There are only three major distilleries in Ireland, plus one tiny one at Kilbeggan. In the southern part of the island in Cork is the Middleton distillery, where they make not only Middleton whiskey but also Paddy, Powers, Redbreast, and most notably Jameson. The latter brand sells over 70 percent of the Irish whiskey in the US.
The pot still whiskey from Middleton (they also make column still whiskey for blends) is made from a combination of malted and unmalted barley, which is described by distillers as being a bit oilier in texture than distilled unmalted barley. They call the resulting malted/unmalted whiskeys “pure pot still,” as opposed to “single-malt.”
Far to the north of Ireland is the Bushmills distillery, where they make their namesake brand.

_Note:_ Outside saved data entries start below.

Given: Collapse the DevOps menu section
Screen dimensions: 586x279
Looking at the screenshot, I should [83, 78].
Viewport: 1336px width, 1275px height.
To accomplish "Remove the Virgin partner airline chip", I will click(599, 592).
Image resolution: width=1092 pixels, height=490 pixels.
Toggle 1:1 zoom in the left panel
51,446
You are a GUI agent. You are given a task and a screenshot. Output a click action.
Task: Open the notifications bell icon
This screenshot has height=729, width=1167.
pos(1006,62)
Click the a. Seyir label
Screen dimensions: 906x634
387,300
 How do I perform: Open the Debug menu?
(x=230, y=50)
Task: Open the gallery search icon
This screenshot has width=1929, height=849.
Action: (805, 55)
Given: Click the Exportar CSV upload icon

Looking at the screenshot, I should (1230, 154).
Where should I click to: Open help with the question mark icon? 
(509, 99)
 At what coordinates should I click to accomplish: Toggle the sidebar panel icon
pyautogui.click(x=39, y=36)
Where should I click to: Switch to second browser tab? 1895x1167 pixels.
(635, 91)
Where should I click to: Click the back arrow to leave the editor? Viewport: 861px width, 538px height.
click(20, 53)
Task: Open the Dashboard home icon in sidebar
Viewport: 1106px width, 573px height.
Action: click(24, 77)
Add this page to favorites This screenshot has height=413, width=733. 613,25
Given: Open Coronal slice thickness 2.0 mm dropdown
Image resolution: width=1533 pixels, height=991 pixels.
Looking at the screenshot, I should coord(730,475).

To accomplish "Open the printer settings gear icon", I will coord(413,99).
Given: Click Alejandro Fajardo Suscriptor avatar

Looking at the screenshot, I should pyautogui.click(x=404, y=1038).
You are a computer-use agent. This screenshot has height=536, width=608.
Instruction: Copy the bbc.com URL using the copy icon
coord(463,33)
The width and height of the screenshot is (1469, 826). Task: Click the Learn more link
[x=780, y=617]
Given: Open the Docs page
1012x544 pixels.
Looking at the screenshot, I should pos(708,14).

Here they distill only single-malt whiskeys; those made from all malted barley. Bushmills sells both blended whiskies (blended with column distilled spirit from Middleton) and single-malts.
Ireland’s third distillery is Cooley. This is both the newest distillery in Ireland and the most innovative. They produce peated (smoky) whiskeys, double-distilled whiskeys (both Middleton and Bushmills distill their pot still whiskey three times), and blends. Cooley also owns the small Kilbeggan distillery nearby.
That’s it: nearly all your Irish whiskey comes from three distilleries. Now that doesn’t mean we’re drinking three whiskeys put in different bottles. The different brands age their spirits in different types of barrels for different amounts of time and blend them in different ways.
It’s amazing how much variety there is in the category coming from just three companies.
The recipe below uses the rich pot still whiskey Redbreast as one might in a Manhattan cocktail, and accents it with sweet apricot liqueur and Fernet-Branca, which shows its minty side in this drink. For an Irish twist, Friedman says he uses a small metal cookie cutter to cut the lemon peel into a clover shape for the garnish.
By Andrew Friedman of Liberty in Seattle
2 fl. oz. Redbreast 12yr
.25 to .5 fl. oz. Apricot Liqueur
2 dashes Lemon Bitters
Lemon peel for garnish
Pour a splash Fernet-Branca in a mixing glass and dump it out so that just a few drops remain. Add other ingredients and stir with ice until very cold. Strain into a cocktail glass. Garnish with a lemon peel.